*** SUPPLIED MATERIAL Section Begins ***

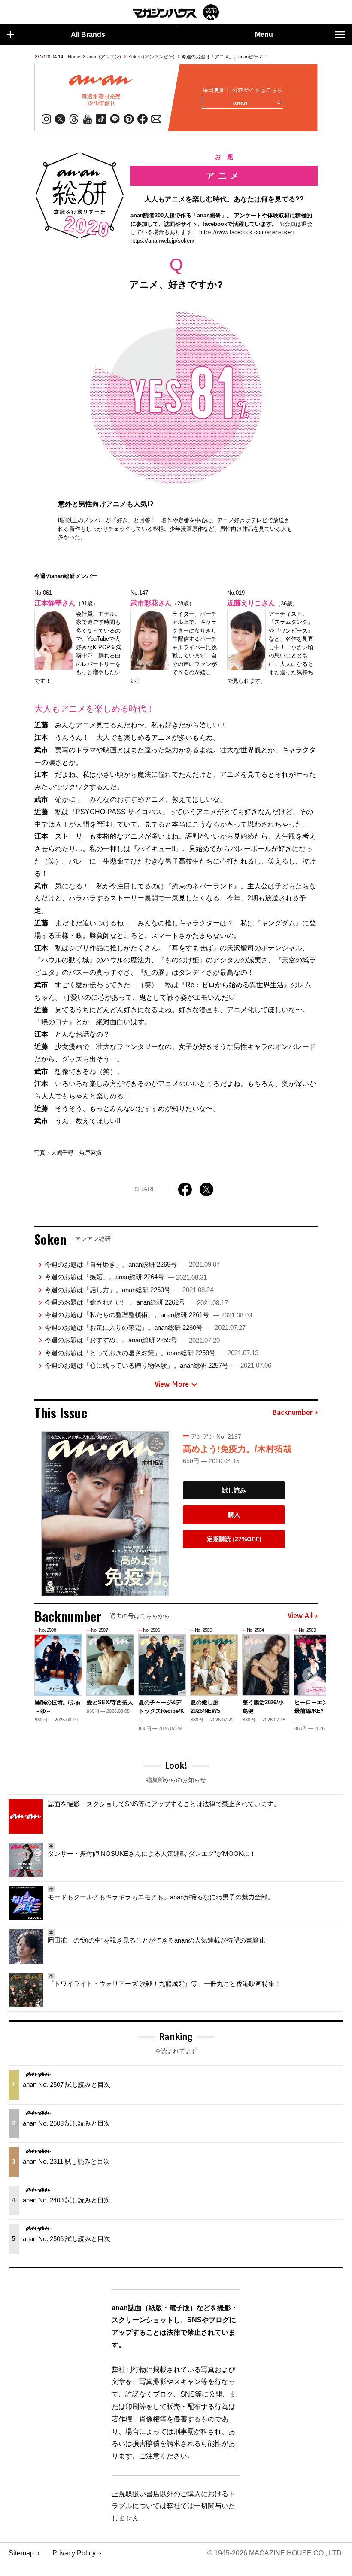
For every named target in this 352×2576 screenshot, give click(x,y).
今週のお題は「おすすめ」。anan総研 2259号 (132, 1340)
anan (240, 102)
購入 (234, 1514)
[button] (310, 1675)
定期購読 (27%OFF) (234, 1539)
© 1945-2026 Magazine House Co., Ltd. (275, 2553)
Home (74, 56)
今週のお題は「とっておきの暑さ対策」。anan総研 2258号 (151, 1352)
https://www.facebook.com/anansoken (246, 232)
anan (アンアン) (104, 56)
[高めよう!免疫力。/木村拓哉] (105, 1513)
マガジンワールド (176, 12)
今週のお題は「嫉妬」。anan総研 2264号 (126, 1276)
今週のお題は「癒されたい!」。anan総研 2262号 (136, 1302)
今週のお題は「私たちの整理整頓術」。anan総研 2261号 (148, 1314)
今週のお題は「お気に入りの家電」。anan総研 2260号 (145, 1327)
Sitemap (21, 2553)
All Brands (88, 34)
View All (300, 1616)
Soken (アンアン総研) (151, 56)
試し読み (234, 1490)
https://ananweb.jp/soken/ (162, 240)
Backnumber (292, 1413)
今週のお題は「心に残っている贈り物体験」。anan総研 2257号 (158, 1365)
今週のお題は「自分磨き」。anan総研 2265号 (132, 1264)
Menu (264, 34)
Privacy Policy (74, 2553)
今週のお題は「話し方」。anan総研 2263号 (129, 1289)
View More (172, 1384)
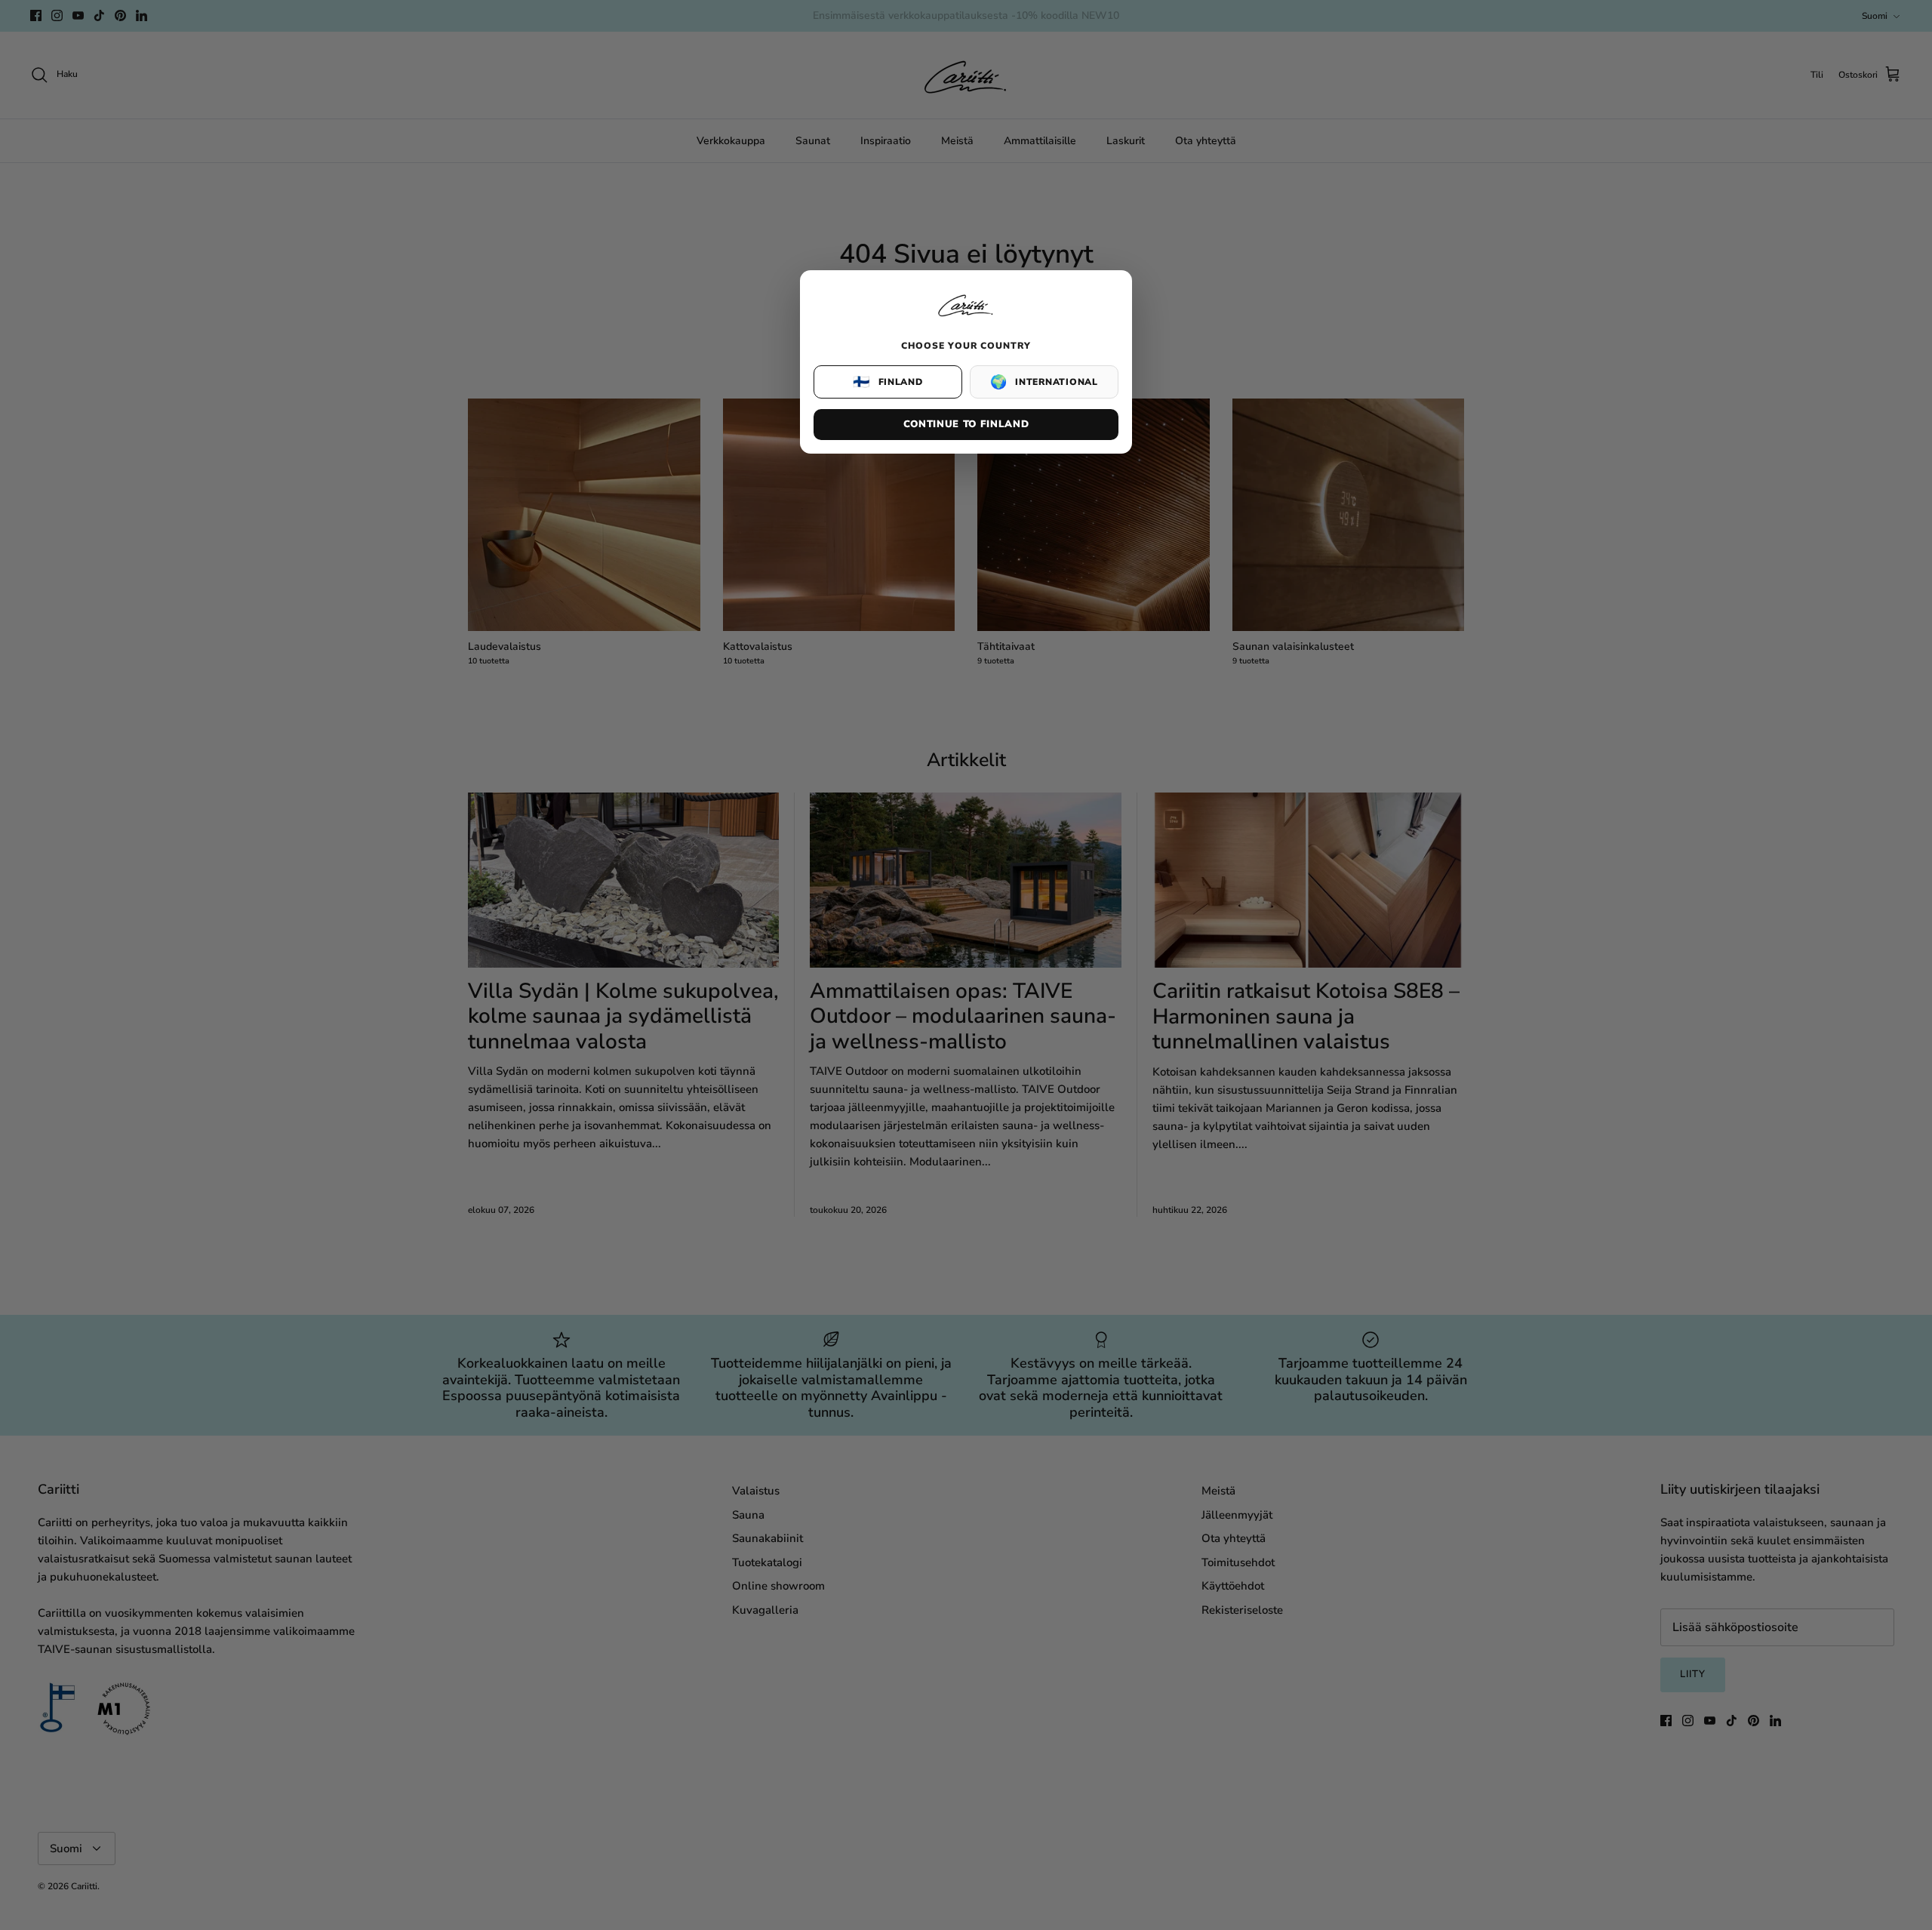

*** SUPPLIED MATERIAL Section Ends ***

▶ **PROBLEM TO SOLVE**:
Omit the pictures, then set down all the remaining data exactly as given.

▶ **ANSWER SECTION**:
For every named target in this 352×2576 screenshot, give click(x,y).
今週のお題は「おすすめ」。anan総研 2259号 (132, 1340)
anan (240, 102)
購入 (234, 1514)
[button] (310, 1675)
定期購読 (27%OFF) (234, 1539)
© 1945-2026 Magazine House Co., Ltd. (275, 2553)
Home (74, 56)
今週のお題は「とっておきの暑さ対策」。anan総研 2258号 (151, 1352)
https://www.facebook.com/anansoken (246, 232)
anan (アンアン) (104, 56)
[高めよう!免疫力。/木村拓哉] (105, 1513)
マガジンワールド (176, 12)
今週のお題は「嫉妬」。anan総研 2264号 (126, 1276)
今週のお題は「癒されたい!」。anan総研 2262号 (136, 1302)
今週のお題は「私たちの整理整頓術」。anan総研 2261号 (148, 1314)
今週のお題は「お気に入りの家電」。anan総研 2260号 (145, 1327)
Sitemap (21, 2553)
All Brands (88, 34)
View All (300, 1616)
Soken (アンアン総研) (151, 56)
試し読み (234, 1490)
https://ananweb.jp/soken/ (162, 240)
Backnumber (292, 1413)
今週のお題は「心に残っている贈り物体験」。anan総研 2257号 (158, 1365)
今週のお題は「自分磨き」。anan総研 2265号 (132, 1264)
Menu (264, 34)
Privacy Policy (74, 2553)
今週のお題は「話し方」。anan総研 2263号 (129, 1289)
View More (172, 1384)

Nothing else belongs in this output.